It happened with 4:27 to go in the fourth quarter of the Nets’ convincing 118-100 victory over the Milwaukee Bucks on Friday night.
Kevin Durant walked to the bench and slapped hands with Jacque Vaughn. Kyrie Irving bumped chests with Royce O’Neale. The entire Nets bench rose to its feet and cheered the starters.
While the Bucks walked to the bench with their heads hanging, with their head coach drawing up plays that ultimately wouldn’t impact the outcome.
This is how you make a statement.
The Nets entered the Christmas weekend with one goal: to further extend their winning streak by beating the toughest opponent they’ve played in nearly three weeks.
It wasn’t even close. The Nets do, indeed, belong with the NBA’s cream of the crop after disposing of the 2021 NBA champions on Friday night.
It was an 11-degree day that featured intermittent rainstorms turned slippery ice in the streets of New York City, but the Nets were red-hot in their victory over Giannis Antetokounmpo’s Milwaukee Bucks the night before Christmas Eve. They hit 14 threes on 32 attempts and recorded 30 assists on 46 made field goals.
Brooklyn has now won eight in a row, 12 of its last 13, and boasts an 19-7 record since Jacque Vaughn succeeded Steve Nash as head coach seven games into the season.

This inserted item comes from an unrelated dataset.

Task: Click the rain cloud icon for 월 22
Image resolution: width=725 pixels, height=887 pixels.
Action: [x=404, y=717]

It took a coaching master class from Vaughn, some timely shot-making and elite defense from Ben Simmons on Antetokounmpo to deliver the Nets their first signature victory over a championship-contending opponent as a (mostly) fully healthy group this season.
The Bucks were without All-Star forward Khris Middleton, who continues to miss time with a knee injury. Nets sharpshooter Joe Harris was also a late scratch after reporting soreness in his left knee shortly before tip-off.

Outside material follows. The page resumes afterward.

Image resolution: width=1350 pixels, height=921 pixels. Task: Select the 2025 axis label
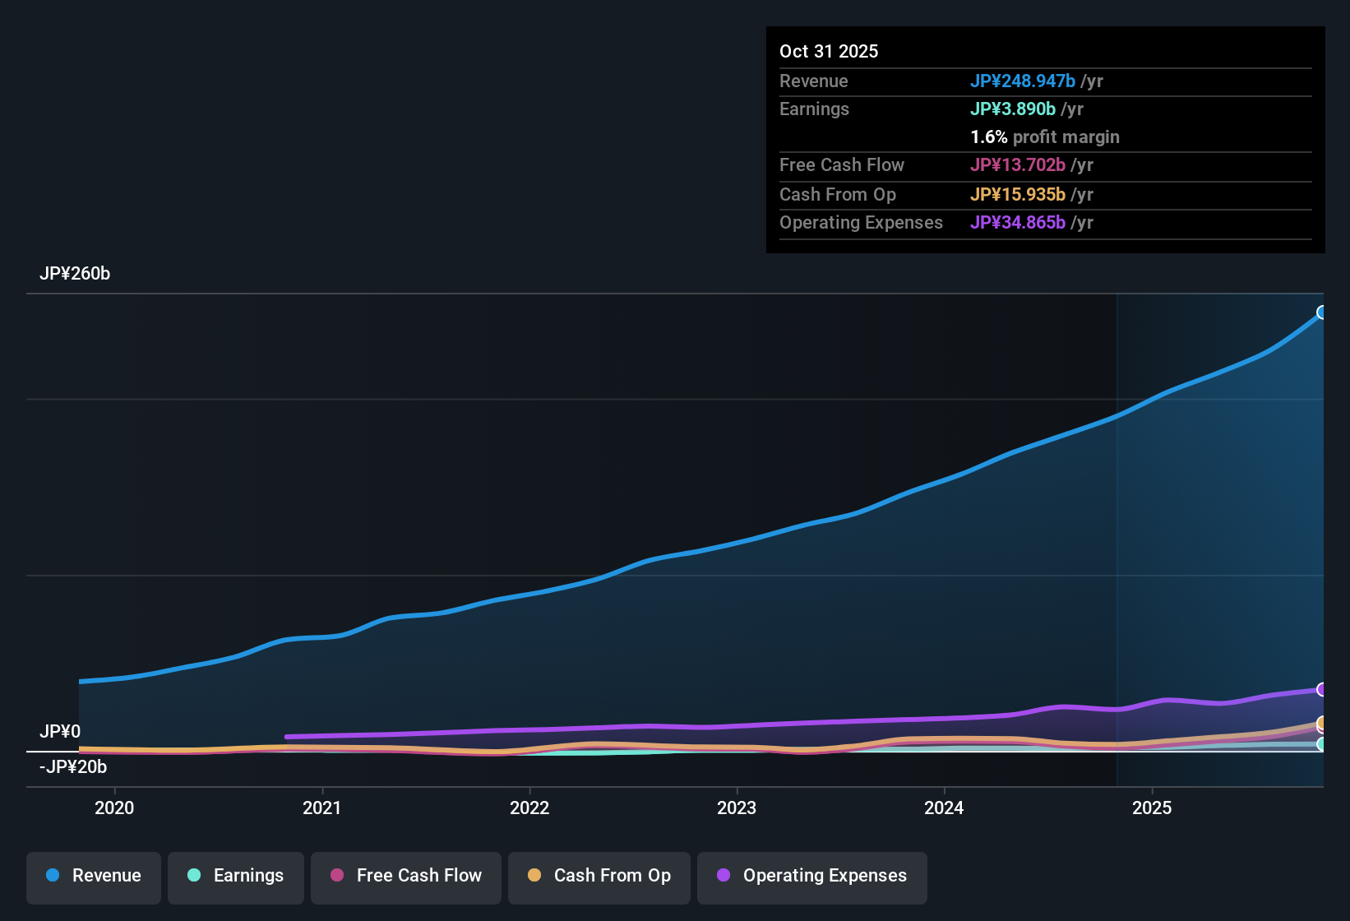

And the Nets were also largely without Kyrie Irving, who went the first three quarters with only one made field goal under the defensive pressure of lockdown Bucks guard Jrue Holiday and ex-Nets hound Jevon Carter.
Simmons played his best game since returning from a calf injury that cost him four straight games. He tallied 12 points, 11 rebounds and eight assists on the night. Most importantly, Simmons put pressure on Antetokounmpo at the half court line. He made life as difficult for the two-time league Most Valuable Player of the Year as any player who has suited up in a Nets jersey since the Bucks drafted The Greek Freak in 2013.
Simmons also showed a level of offensive aggression that had previously been lacking after an offseason that included a procedure on his lower back. On one fastbreak possession, Simmons went with a between the legs escape dribble into a one-handed running hook shot. On another possession, he drove right up Antetokounmpo’s chest to finish at the rim.
Simmons’ performance was promising, both in his fit pushing the ball in transition to find open shooters and in his strength guarding Antetokounmpo, who routine bullies opponents on his way to 30-plus-point triple doubles.
Antetokounmpo finished with 26 points, 13 rebounds and seven assists, but there were minimal head-scratching defensive possessions. Where the Bucks often went for the cross-match of Antetokounmpo on Irving, the Nets were only a dribble away from sending help.
The victory over a Bucks team that has had largely the same core for the last five years is proof the Nets are en route to building a similar level of continuity in Brooklyn.
Kevin Durant finished with 24 points, six rebounds and five assists, shooting 9-of-17 from the field. Irving shook off a cold first three quarters to finish with 18 points, nine rebounds and six assists. Six different Nets scored in double figures, with O’Neale torching the Bucks for 17 points on five-of-eight shooting from three-point range.
And the Nets proved they can hang with the NBA’s elite — something they’ll have another chance to affirm with the looming Dec. 26 matchup against Donovan Mitchell and the Cleveland Cavaliers.